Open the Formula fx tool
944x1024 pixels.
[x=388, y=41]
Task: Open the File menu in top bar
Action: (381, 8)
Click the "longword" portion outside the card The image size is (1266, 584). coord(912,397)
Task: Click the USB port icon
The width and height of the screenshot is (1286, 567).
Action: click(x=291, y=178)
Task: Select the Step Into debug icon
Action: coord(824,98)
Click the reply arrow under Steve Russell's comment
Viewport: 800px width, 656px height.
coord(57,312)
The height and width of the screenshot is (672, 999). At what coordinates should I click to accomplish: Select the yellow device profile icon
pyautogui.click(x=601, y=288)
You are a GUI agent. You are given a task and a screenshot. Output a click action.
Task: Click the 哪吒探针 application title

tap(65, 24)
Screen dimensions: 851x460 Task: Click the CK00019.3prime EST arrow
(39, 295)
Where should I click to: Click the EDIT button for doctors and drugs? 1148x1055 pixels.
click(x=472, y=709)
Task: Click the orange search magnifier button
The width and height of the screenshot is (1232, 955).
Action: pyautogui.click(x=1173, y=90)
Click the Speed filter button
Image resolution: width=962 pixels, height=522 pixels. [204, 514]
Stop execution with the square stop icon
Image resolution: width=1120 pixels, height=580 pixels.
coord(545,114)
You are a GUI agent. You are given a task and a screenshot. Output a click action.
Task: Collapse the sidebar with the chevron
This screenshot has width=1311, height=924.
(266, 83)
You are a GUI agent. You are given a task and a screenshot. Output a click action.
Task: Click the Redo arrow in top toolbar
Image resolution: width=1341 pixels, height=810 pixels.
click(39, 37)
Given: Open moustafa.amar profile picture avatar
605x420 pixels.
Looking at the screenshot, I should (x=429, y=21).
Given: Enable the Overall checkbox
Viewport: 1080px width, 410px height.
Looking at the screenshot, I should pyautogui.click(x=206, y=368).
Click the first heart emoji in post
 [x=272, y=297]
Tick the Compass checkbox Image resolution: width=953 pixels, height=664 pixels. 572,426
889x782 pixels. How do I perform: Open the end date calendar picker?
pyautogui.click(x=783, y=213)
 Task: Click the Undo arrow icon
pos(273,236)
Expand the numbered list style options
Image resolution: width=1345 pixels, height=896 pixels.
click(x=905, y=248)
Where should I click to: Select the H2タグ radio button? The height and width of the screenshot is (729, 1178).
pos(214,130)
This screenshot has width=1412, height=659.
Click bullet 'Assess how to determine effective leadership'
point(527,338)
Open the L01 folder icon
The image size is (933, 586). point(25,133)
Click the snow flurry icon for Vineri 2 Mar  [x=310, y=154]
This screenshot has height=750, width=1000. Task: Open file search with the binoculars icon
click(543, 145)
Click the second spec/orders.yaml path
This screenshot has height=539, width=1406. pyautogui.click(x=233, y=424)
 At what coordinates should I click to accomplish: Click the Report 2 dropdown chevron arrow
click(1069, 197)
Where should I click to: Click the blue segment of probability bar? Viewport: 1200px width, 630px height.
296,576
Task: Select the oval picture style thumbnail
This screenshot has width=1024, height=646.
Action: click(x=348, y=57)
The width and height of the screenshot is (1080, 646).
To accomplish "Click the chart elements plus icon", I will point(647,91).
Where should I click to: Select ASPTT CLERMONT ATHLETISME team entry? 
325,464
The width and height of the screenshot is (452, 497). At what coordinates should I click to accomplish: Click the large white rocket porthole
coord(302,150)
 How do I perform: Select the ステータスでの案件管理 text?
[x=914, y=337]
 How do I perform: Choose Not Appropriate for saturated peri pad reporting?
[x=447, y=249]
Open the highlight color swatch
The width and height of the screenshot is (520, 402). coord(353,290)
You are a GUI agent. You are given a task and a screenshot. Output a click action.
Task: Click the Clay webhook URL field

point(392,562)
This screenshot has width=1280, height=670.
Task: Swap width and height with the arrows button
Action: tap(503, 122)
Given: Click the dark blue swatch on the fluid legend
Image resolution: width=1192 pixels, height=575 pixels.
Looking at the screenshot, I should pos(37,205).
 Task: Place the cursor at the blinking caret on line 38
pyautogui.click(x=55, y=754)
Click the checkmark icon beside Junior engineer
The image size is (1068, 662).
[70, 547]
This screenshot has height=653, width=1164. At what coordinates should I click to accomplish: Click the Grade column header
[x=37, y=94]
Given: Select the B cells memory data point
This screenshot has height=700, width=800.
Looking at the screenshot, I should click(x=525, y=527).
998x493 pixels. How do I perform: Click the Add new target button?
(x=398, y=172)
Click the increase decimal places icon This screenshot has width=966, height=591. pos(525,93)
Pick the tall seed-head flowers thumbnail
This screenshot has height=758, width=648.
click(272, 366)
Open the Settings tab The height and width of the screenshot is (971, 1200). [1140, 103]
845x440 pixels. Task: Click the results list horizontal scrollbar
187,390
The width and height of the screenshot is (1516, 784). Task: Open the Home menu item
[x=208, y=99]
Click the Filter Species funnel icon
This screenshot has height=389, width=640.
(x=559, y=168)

========================================

#### REQUIREMENT:
Make a word-for-word copy of the records.

#### FINISHED TASK:
Open the Formula fx tool
944x1024 pixels.
[x=388, y=41]
Task: Open the File menu in top bar
Action: (381, 8)
Click the "longword" portion outside the card The image size is (1266, 584). coord(912,397)
Task: Click the USB port icon
The width and height of the screenshot is (1286, 567).
Action: click(x=291, y=178)
Task: Select the Step Into debug icon
Action: coord(824,98)
Click the reply arrow under Steve Russell's comment
Viewport: 800px width, 656px height.
coord(57,312)
The height and width of the screenshot is (672, 999). At what coordinates should I click to accomplish: Select the yellow device profile icon
pyautogui.click(x=601, y=288)
You are a GUI agent. You are given a task and a screenshot. Output a click action.
Task: Click the 哪吒探针 application title

tap(65, 24)
Screen dimensions: 851x460 Task: Click the CK00019.3prime EST arrow
(39, 295)
Where should I click to: Click the EDIT button for doctors and drugs? 1148x1055 pixels.
click(x=472, y=709)
Task: Click the orange search magnifier button
The width and height of the screenshot is (1232, 955).
Action: pyautogui.click(x=1173, y=90)
Click the Speed filter button
Image resolution: width=962 pixels, height=522 pixels. [204, 514]
Stop execution with the square stop icon
Image resolution: width=1120 pixels, height=580 pixels.
coord(545,114)
You are a GUI agent. You are given a task and a screenshot. Output a click action.
Task: Collapse the sidebar with the chevron
This screenshot has width=1311, height=924.
(266, 83)
You are a GUI agent. You are given a task and a screenshot. Output a click action.
Task: Click the Redo arrow in top toolbar
Image resolution: width=1341 pixels, height=810 pixels.
click(39, 37)
Given: Open moustafa.amar profile picture avatar
605x420 pixels.
Looking at the screenshot, I should (x=429, y=21).
Given: Enable the Overall checkbox
Viewport: 1080px width, 410px height.
Looking at the screenshot, I should pyautogui.click(x=206, y=368).
Click the first heart emoji in post
 [x=272, y=297]
Tick the Compass checkbox Image resolution: width=953 pixels, height=664 pixels. 572,426
889x782 pixels. How do I perform: Open the end date calendar picker?
pyautogui.click(x=783, y=213)
 Task: Click the Undo arrow icon
pos(273,236)
Expand the numbered list style options
Image resolution: width=1345 pixels, height=896 pixels.
click(x=905, y=248)
Where should I click to: Select the H2タグ radio button? The height and width of the screenshot is (729, 1178).
pos(214,130)
This screenshot has width=1412, height=659.
Click bullet 'Assess how to determine effective leadership'
point(527,338)
Open the L01 folder icon
The image size is (933, 586). point(25,133)
Click the snow flurry icon for Vineri 2 Mar  [x=310, y=154]
This screenshot has height=750, width=1000. Task: Open file search with the binoculars icon
click(543, 145)
Click the second spec/orders.yaml path
This screenshot has height=539, width=1406. pyautogui.click(x=233, y=424)
 At what coordinates should I click to accomplish: Click the Report 2 dropdown chevron arrow
click(1069, 197)
Where should I click to: Click the blue segment of probability bar? Viewport: 1200px width, 630px height.
296,576
Task: Select the oval picture style thumbnail
This screenshot has width=1024, height=646.
Action: click(x=348, y=57)
The width and height of the screenshot is (1080, 646).
To accomplish "Click the chart elements plus icon", I will point(647,91).
Where should I click to: Select ASPTT CLERMONT ATHLETISME team entry? 
325,464
The width and height of the screenshot is (452, 497). At what coordinates should I click to accomplish: Click the large white rocket porthole
coord(302,150)
 How do I perform: Select the ステータスでの案件管理 text?
[x=914, y=337]
 How do I perform: Choose Not Appropriate for saturated peri pad reporting?
[x=447, y=249]
Open the highlight color swatch
The width and height of the screenshot is (520, 402). coord(353,290)
You are a GUI agent. You are given a task and a screenshot. Output a click action.
Task: Click the Clay webhook URL field

point(392,562)
This screenshot has width=1280, height=670.
Task: Swap width and height with the arrows button
Action: tap(503, 122)
Given: Click the dark blue swatch on the fluid legend
Image resolution: width=1192 pixels, height=575 pixels.
Looking at the screenshot, I should pos(37,205).
 Task: Place the cursor at the blinking caret on line 38
pyautogui.click(x=55, y=754)
Click the checkmark icon beside Junior engineer
The image size is (1068, 662).
[70, 547]
This screenshot has height=653, width=1164. At what coordinates should I click to accomplish: Click the Grade column header
[x=37, y=94]
Given: Select the B cells memory data point
This screenshot has height=700, width=800.
Looking at the screenshot, I should click(x=525, y=527).
998x493 pixels. How do I perform: Click the Add new target button?
(x=398, y=172)
Click the increase decimal places icon This screenshot has width=966, height=591. pos(525,93)
Pick the tall seed-head flowers thumbnail
This screenshot has height=758, width=648.
click(272, 366)
Open the Settings tab The height and width of the screenshot is (971, 1200). [1140, 103]
845x440 pixels. Task: Click the results list horizontal scrollbar
187,390
The width and height of the screenshot is (1516, 784). Task: Open the Home menu item
[x=208, y=99]
Click the Filter Species funnel icon
This screenshot has height=389, width=640.
(x=559, y=168)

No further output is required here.